> **Exercise objective**: Every entry below must be repeated exactly; skip the pictures.

> **Task input**:
"""

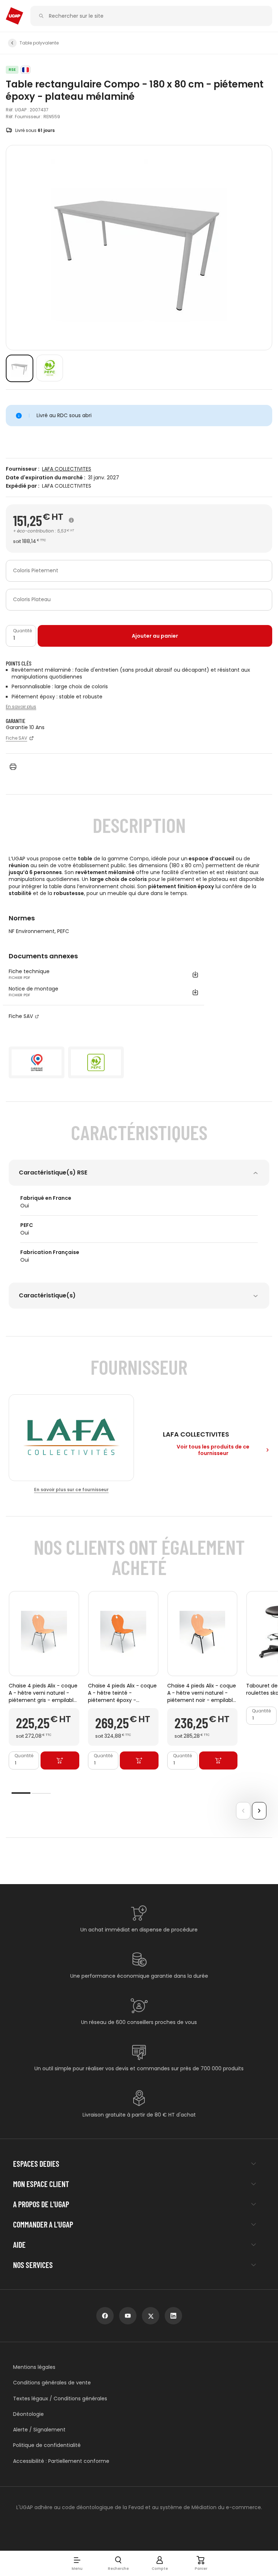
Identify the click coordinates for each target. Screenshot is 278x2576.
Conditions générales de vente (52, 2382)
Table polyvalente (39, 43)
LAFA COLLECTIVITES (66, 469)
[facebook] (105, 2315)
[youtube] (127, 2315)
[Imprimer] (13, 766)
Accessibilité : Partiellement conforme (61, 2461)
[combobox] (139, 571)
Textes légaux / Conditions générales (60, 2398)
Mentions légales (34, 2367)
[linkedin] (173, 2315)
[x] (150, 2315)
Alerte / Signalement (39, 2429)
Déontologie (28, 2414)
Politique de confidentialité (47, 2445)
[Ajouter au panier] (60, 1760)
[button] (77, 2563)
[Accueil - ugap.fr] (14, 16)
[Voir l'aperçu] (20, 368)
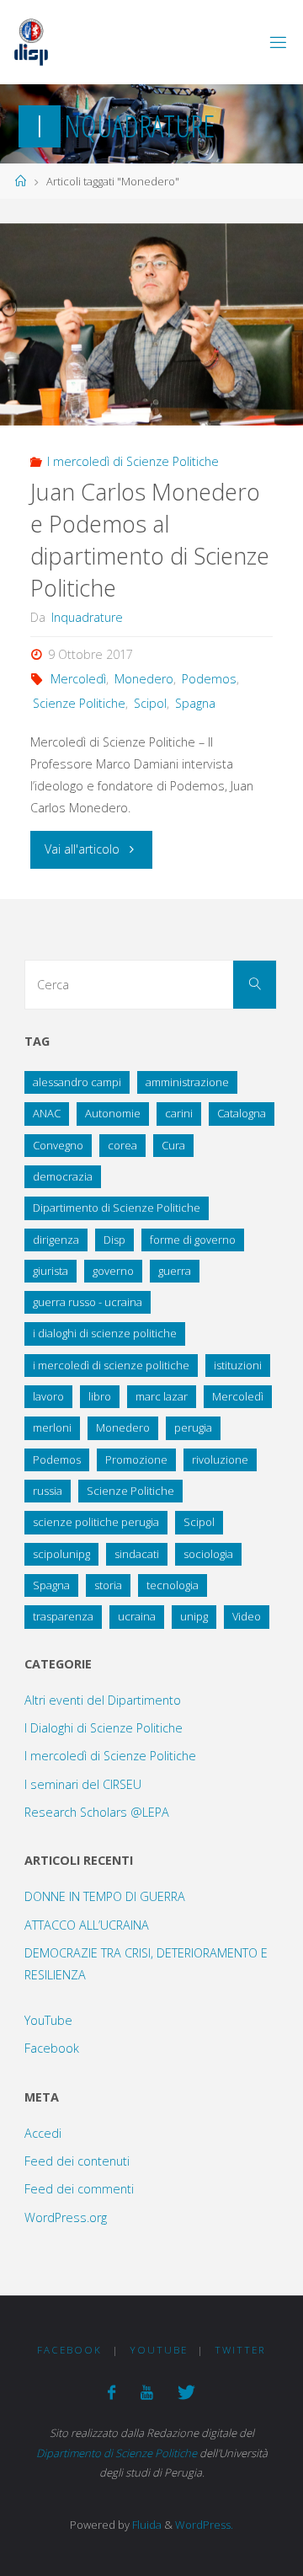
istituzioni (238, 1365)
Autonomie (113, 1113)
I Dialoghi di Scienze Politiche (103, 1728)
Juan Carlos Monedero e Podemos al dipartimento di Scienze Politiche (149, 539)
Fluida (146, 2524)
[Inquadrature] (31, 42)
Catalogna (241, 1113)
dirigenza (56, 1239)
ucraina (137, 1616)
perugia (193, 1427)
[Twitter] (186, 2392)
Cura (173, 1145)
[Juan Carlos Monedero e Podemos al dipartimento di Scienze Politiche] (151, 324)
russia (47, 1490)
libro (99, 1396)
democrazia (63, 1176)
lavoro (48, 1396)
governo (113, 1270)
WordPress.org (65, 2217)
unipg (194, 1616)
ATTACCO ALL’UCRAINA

"""

> **Response to the exercise**:
Identify the click coordinates for each target. Screenshot is 278x2576.
Conditions générales de vente (52, 2382)
Table polyvalente (39, 43)
LAFA COLLECTIVITES (66, 469)
[facebook] (105, 2315)
[youtube] (127, 2315)
[Imprimer] (13, 766)
Accessibilité : Partiellement conforme (61, 2461)
[combobox] (139, 571)
Textes légaux / Conditions générales (60, 2398)
Mentions légales (34, 2367)
[linkedin] (173, 2315)
[x] (150, 2315)
Alerte / Signalement (39, 2429)
Déontologie (28, 2414)
Politique de confidentialité (47, 2445)
[Ajouter au panier] (60, 1760)
[button] (77, 2563)
[Accueil - ugap.fr] (14, 16)
[Voir l'aperçu] (20, 368)
istituzioni (238, 1365)
Autonomie (113, 1113)
I Dialoghi di Scienze Politiche (103, 1728)
Juan Carlos Monedero e Podemos al dipartimento di Scienze Politiche (149, 539)
Fluida (146, 2524)
[Inquadrature] (31, 42)
Catalogna (241, 1113)
dirigenza (56, 1239)
ucraina (137, 1616)
perugia (193, 1427)
[Twitter] (186, 2392)
Cura (173, 1145)
[Juan Carlos Monedero e Podemos al dipartimento di Scienze Politiche] (151, 324)
russia (47, 1490)
libro (99, 1396)
democrazia (63, 1176)
lavoro (48, 1396)
governo (113, 1270)
WordPress.org (65, 2217)
unipg (194, 1616)
ATTACCO ALL’UCRAINA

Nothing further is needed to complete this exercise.